Blogs

Flapping in the rain

It’s been a soggy week for the Manton Bay chicks so we are glad to see they are all looking well!

The chicks are sleeping, preening, wing stretching and flapping far more often than previous weeks. In 2-3 weeks time they should be strong enough to make their first flight from the nest under Maya’s watchful eye.

This afternoon there were fish deliveries and more nest exploring. At around 3 pm we saw 33 and Maya mantling while the chicks close to the nest floor. There was an intruding osprey, and it was incredible to watch the Manton Bay pair working together.

Keep an eye on the fabulous parental teamwork and fantastic fours flapping on our webcam!

Thursday updates

It’s been a miserable week all around Rutland water, and we’ve been watching Maya and her brood closely to make sure they’re managing ok in this weather. Osprey chicks are sturdy birds however, and seem to be growing well still despite all the wet weather and wind.

This morning, 33 brought back a large fish to the nest and this was welcomed by a very eager Maya and the chicks, whom she fed for almost an hour! As per usual, the three eldest siblings rushed in to get their fill, and then lay down with full crops, leaving the fourth chick complete access to the food source, and got a good full meal.
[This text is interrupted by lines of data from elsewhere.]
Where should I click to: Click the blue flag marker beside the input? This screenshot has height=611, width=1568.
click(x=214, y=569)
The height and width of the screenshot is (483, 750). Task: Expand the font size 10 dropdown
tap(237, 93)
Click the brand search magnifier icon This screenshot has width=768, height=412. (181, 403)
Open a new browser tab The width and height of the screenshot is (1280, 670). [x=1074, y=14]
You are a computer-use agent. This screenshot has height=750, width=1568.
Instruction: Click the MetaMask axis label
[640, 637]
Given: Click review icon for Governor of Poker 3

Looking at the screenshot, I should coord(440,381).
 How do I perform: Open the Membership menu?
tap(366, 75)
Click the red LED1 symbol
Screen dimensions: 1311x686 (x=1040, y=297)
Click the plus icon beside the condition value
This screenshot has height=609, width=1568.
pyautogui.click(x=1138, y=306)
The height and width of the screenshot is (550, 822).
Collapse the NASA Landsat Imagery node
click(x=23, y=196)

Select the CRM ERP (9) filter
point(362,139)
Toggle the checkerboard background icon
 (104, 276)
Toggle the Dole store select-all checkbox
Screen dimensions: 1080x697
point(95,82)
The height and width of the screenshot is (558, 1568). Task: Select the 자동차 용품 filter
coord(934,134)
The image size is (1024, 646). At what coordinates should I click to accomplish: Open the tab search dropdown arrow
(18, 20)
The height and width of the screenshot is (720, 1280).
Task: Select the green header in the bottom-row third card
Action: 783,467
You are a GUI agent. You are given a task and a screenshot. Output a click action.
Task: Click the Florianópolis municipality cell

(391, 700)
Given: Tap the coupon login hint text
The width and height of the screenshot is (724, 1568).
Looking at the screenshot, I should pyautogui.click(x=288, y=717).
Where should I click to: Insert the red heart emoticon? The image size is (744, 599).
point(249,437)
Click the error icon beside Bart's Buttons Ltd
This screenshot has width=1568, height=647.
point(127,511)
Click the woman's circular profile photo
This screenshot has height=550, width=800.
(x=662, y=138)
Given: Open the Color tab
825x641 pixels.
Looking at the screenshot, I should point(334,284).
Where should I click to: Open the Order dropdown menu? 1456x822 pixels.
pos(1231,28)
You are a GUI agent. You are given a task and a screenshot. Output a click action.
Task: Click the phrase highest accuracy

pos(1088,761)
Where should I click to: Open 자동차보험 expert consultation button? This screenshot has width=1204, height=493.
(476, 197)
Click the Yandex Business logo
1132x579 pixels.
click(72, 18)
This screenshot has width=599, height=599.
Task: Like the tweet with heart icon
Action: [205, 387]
Hopefully the weather will improve over the weekend!

Take the weather with you

Ah June, the first hints of summer as suncream flies off the shelves, barbeque tongs go out of stock and it rains fairly consistently for the whole month. 

This week has really been no exception! Our volunteer team who are responsible for monitoring the Ospreys from Waderscrape hide have reported tales of very soggy ospreys out in manton bay, but still managing to keep the chicks nice and dry. Although Maya is really having to stretch out her wings to keep all of the chicks partially covered! 

33 has been off the nest frequently, fishing as best as he can in the poor visibility. With the sideways rain and wind, seeing the fish swimming in the water is a challenge, even for a top predator like the Osprey. However he is still managing to provide for his brood and the chicks have their feathers coming through thick and fast, so will be able to manage the elements. 

With any luck we will see blue skies again this week, and hopefully more Ospreys will be flying around for our cruise on Saturday evening!

Brothers in arms

It’s been a momentous year for us at Rutland, with Maya and 33 laying claim to the 150th chick to be hatched since the project began in 1997. This is not only a real remark on how well Ospreys are starting to do in the UK again, but also shows how the dedication and hard work of conservation projects can really pay off. Our hopes are for Osprey numbers in England, Scotland and Wales to continue to rise, and eventually for numbers to return to sustainable levels, throughout the UK and not just in isolated spots. 

That’s why it’s so important for the Osprey projects in the UK to communicate, spread their own successes, and for us to celebrate each other’s. On Springwatch last night, a short feature was made of the anniversary of Ospreys returning to Loch Garten. It has been 60 years since the initiative to protect the birds was put in place and anyone that is involved with the Osprey project will have watched with excitement and awe.

In 1958, the first pair of birds to return to Loch Garten showed up, coming from Scandinavia, this was jaw-dropping news for those involved with the RSPB up in Scotland, and quickly various ideas were put in place to protect these birds and encourage them to nest. Frank Hamilton, who was involved with the team at the time, spoke about how exciting it all was, and how fantastic their arrival back to the UK could be for the Osprey’s reinstatement in the UK. Undortunately, the following year, just as nest checks were being carried out, it transpired that egg collectors had been in and replaced the real Osprey eggs with decoys. This is unimaginable today but in the early days egg collection was still incredibly popular. The decision was made to open the site up to the public, an incredibly brave move considering the potential for egg theft, but this really showcases that putting faith in public decisions can drive immense support and education about many of our endangered species.

And Today, it’s a success story, and after many slow years of encouraging breeding pairs, there are now 400 breeding pairs of Ospreys in the UK, and Ospreys have now been back in the UK for 60 years. We have a long way to go, as a stable population needs to be able to withstand bad seasons, disease and other disturbances and still be able to recover, and we have some way to go. However with luck, the hard work of project staff and volunteers we’ve provided a safe haven to hundreds of Ospreys, and this will continue well into the future. Bravo Loch Garten!

Wistful Wednesday

As we watch over the four fluffy, almost feathery chicks in Maya and 33’s brood, it’s hard not to think back on how the season first started, when we were anxiously waiting for eggs to be laid, for our other pairs to arrive back and settle… It seems like a lifetime ago!

We’ve been in the limelight quiet a bit of late and have been working hard to spread the message of the project far and wide. At the start of the season, we had the Birdwatching magazine come and visit us when we were all still dithering in fleeces and gloves, waiting and watching for the osprey season to kick off. The fantastic crew came down to film on the reserve, around the hides, and get an idea of some of the other work we do here at the Osprey HQ Lyndon Visitor’s Centre.